=== Section Start ===

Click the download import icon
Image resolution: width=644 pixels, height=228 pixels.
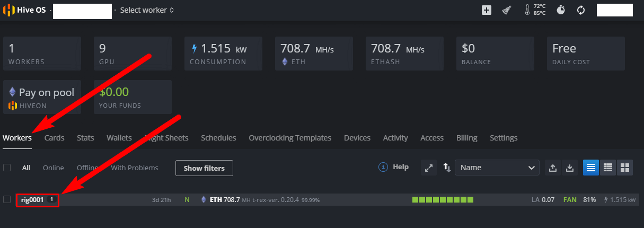coord(570,168)
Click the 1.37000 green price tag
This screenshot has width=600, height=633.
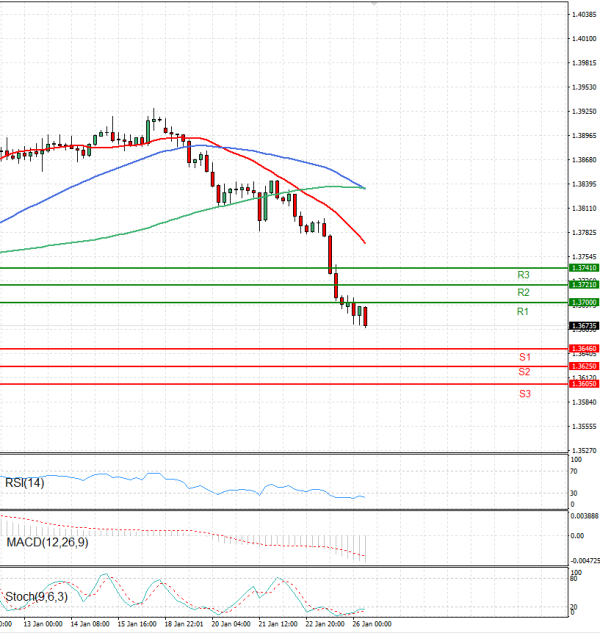coord(584,302)
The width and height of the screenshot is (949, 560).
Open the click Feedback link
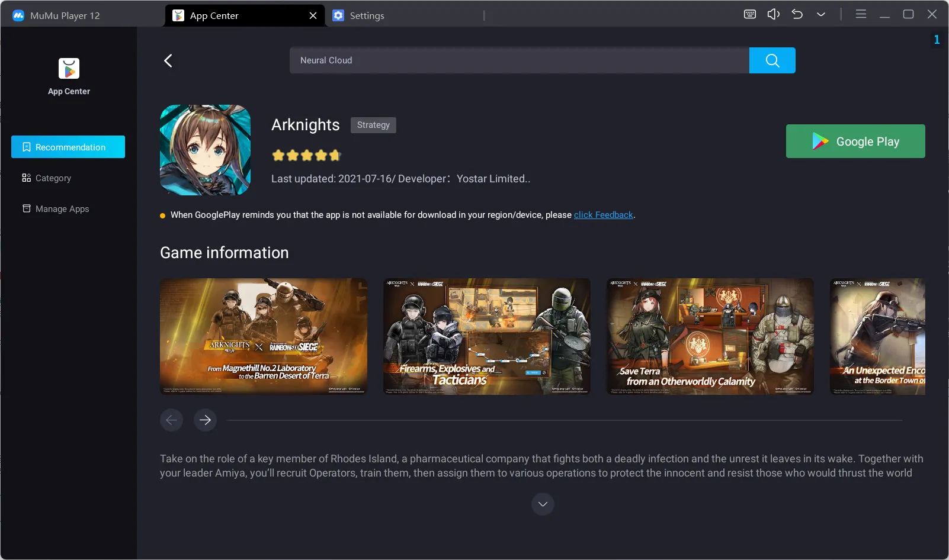tap(603, 215)
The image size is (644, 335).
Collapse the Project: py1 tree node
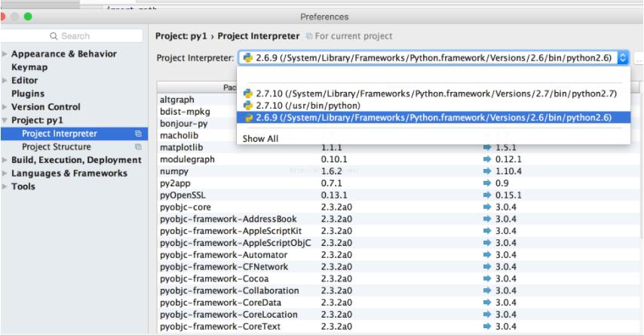coord(5,120)
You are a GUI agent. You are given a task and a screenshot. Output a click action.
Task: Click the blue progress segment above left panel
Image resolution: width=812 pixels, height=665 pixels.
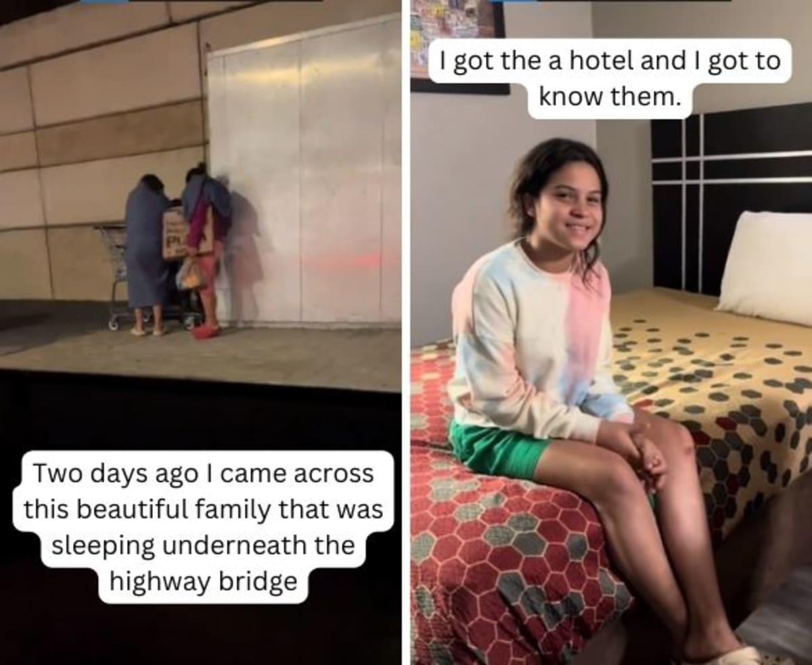[104, 1]
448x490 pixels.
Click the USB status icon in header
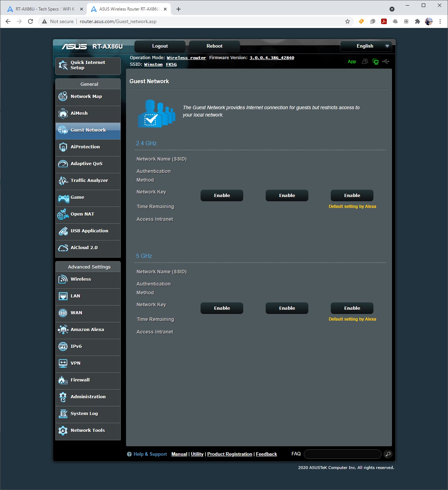coord(386,62)
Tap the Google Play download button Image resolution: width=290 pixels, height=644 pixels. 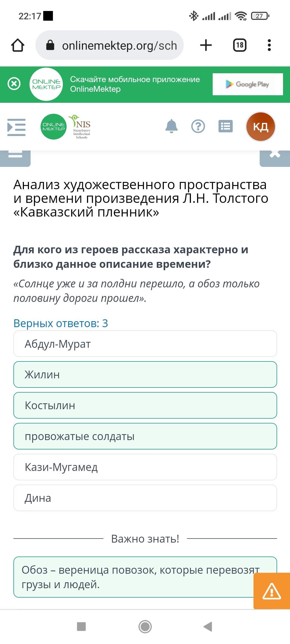click(248, 84)
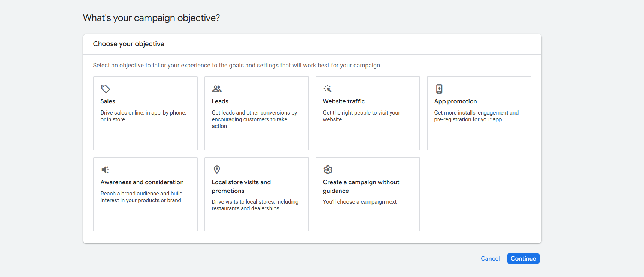The height and width of the screenshot is (277, 644).
Task: Click "Reach a broad audience" description text
Action: click(141, 197)
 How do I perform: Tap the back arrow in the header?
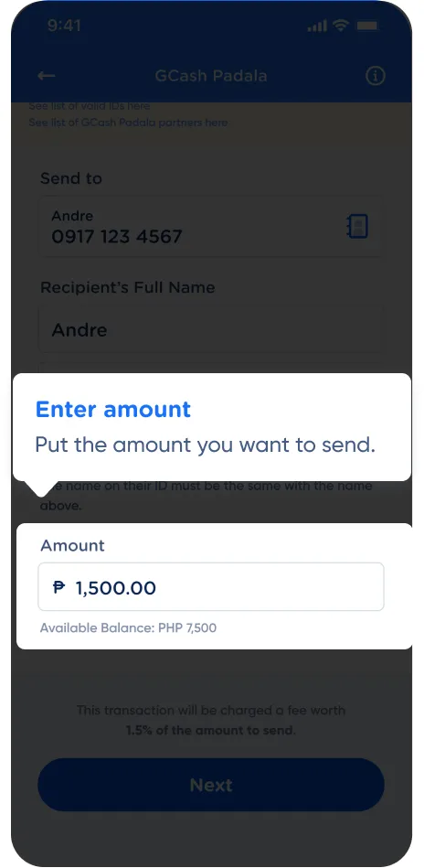pyautogui.click(x=47, y=76)
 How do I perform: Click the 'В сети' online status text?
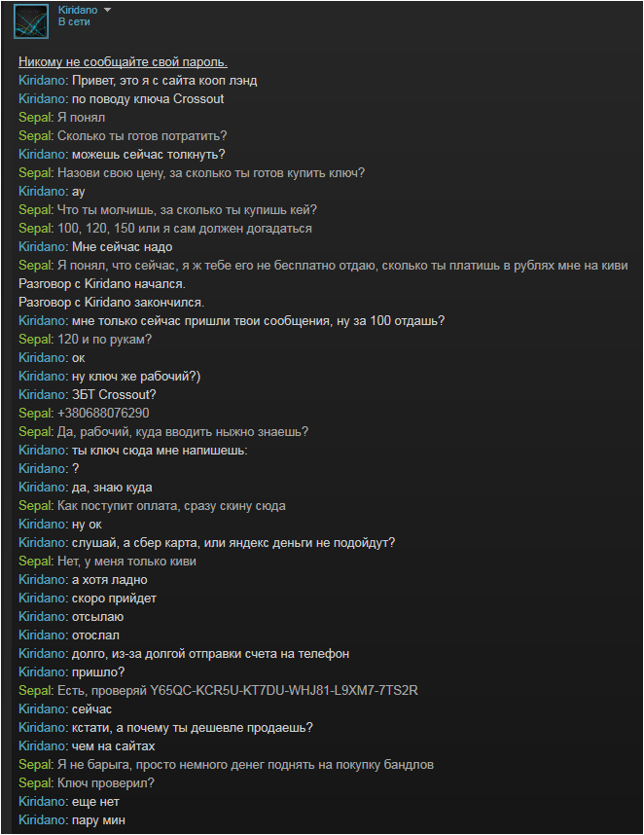click(74, 21)
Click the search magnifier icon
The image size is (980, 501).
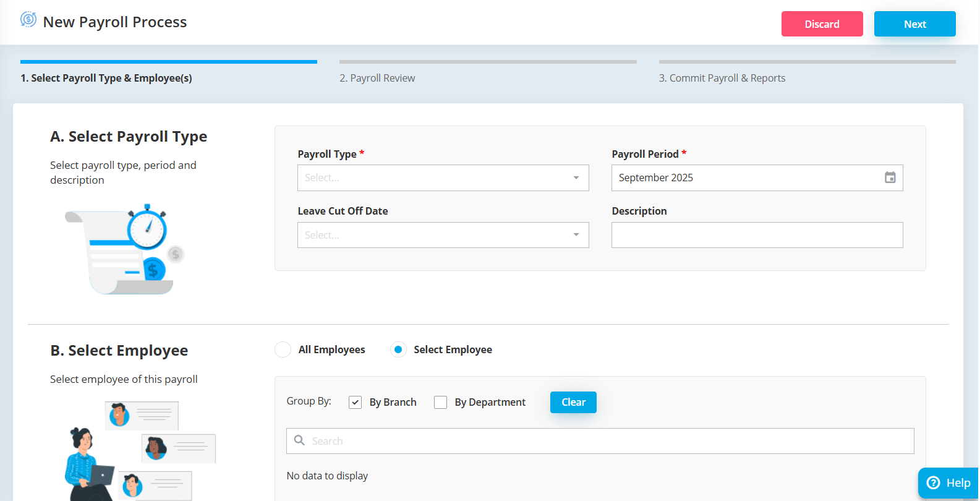pos(299,440)
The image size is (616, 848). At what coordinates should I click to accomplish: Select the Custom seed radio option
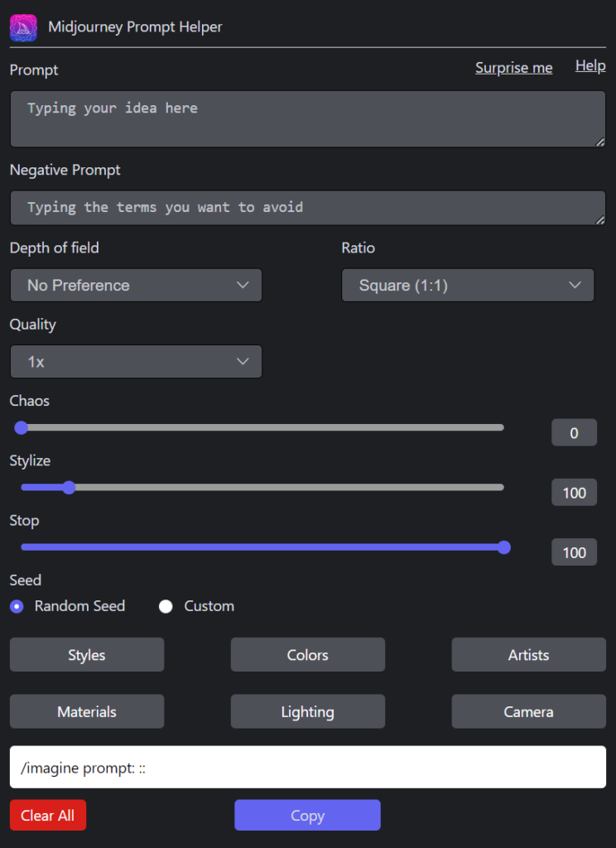(166, 606)
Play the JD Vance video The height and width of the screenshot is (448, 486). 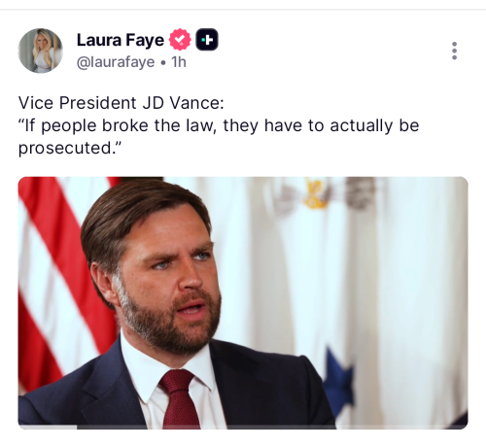pyautogui.click(x=243, y=303)
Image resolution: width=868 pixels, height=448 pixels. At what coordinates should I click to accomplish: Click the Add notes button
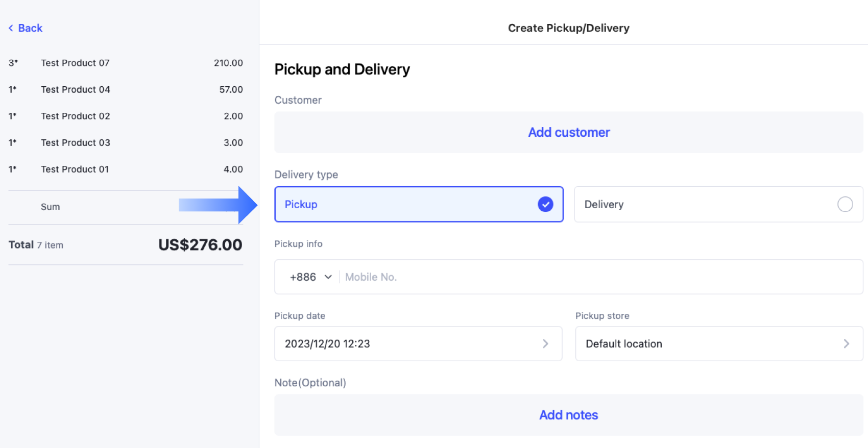pyautogui.click(x=568, y=415)
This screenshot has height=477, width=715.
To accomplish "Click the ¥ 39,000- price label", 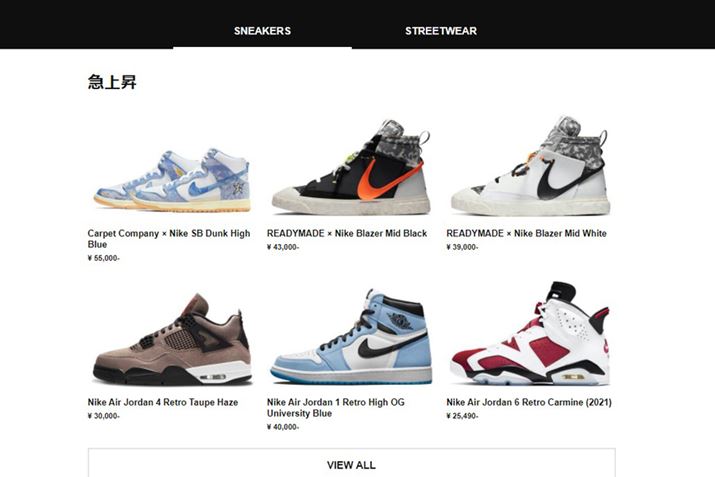I will pos(462,247).
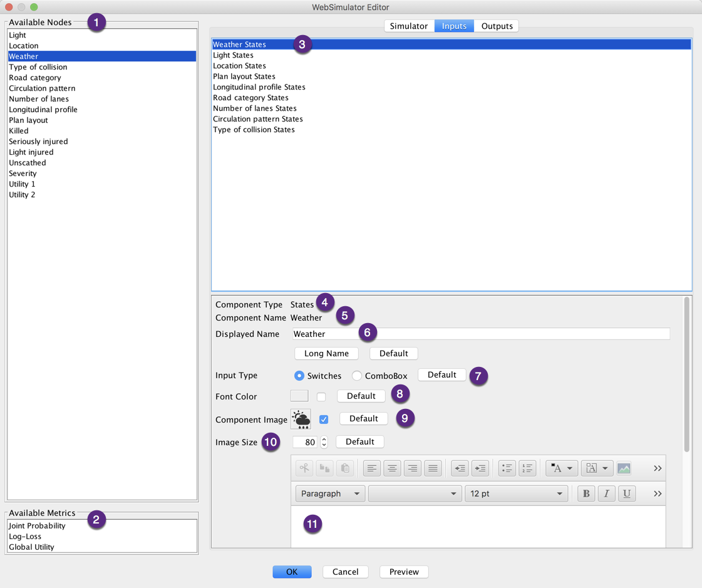Image resolution: width=702 pixels, height=588 pixels.
Task: Click the cut scissors icon in editor toolbar
Action: (x=304, y=468)
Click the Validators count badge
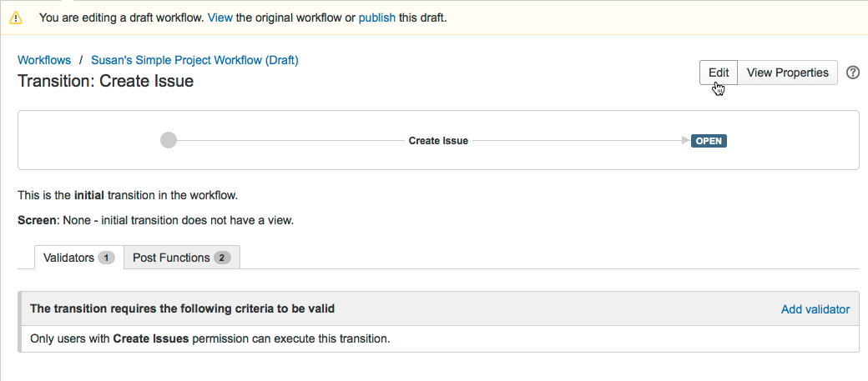This screenshot has height=381, width=868. click(106, 258)
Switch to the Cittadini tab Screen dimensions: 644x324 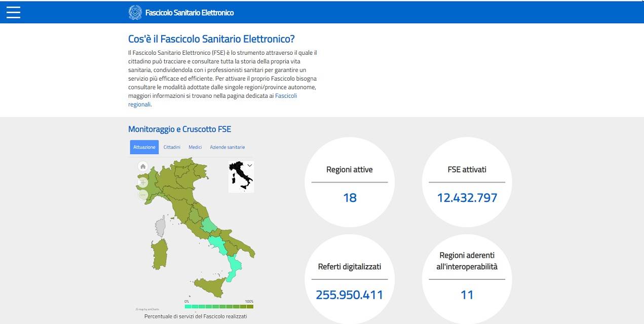point(172,147)
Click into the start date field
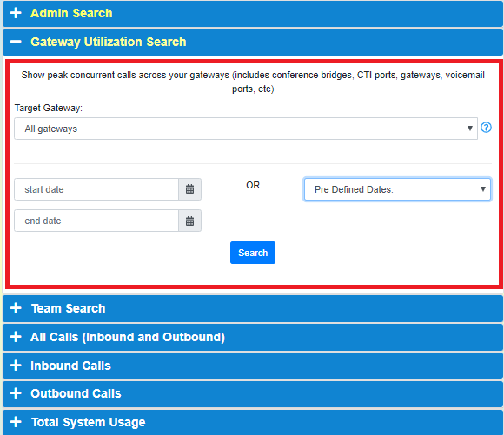504x435 pixels. click(96, 189)
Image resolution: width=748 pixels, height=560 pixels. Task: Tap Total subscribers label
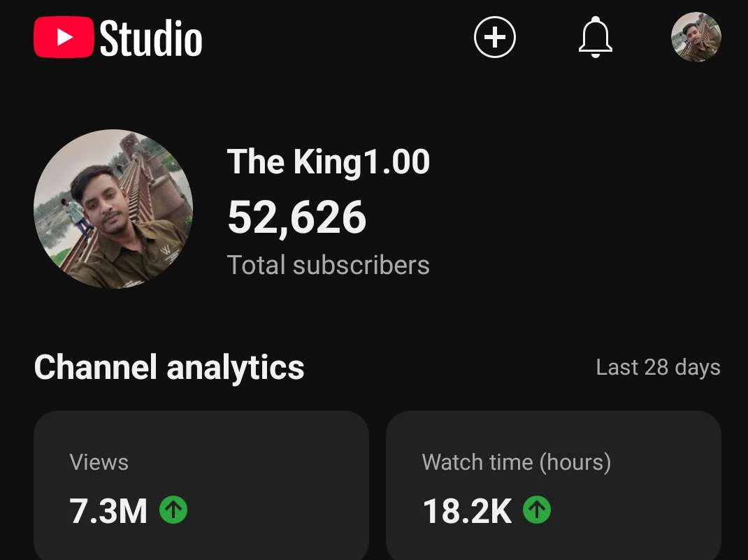pos(328,265)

=== Section End ===

■ About this task: Please write out exactly the lines from the one holding "Click into the start date field" through the last line of the material above, both included, as a copy without pictures.

■ Response to the task:
Click into the start date field
504x435 pixels. click(96, 189)
Image resolution: width=748 pixels, height=560 pixels. Task: Tap Total subscribers label
pos(328,265)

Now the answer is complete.